▶ _What you will do_
Retype every line below precisely as it appears.

▶ _Entries provided_
=-=-=

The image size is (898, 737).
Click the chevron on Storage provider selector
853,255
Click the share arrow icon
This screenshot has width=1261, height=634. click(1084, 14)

=-=-=

▶ _Your response_
The image size is (898, 737).
Click the chevron on Storage provider selector
853,255
Click the share arrow icon
This screenshot has width=1261, height=634. click(1084, 14)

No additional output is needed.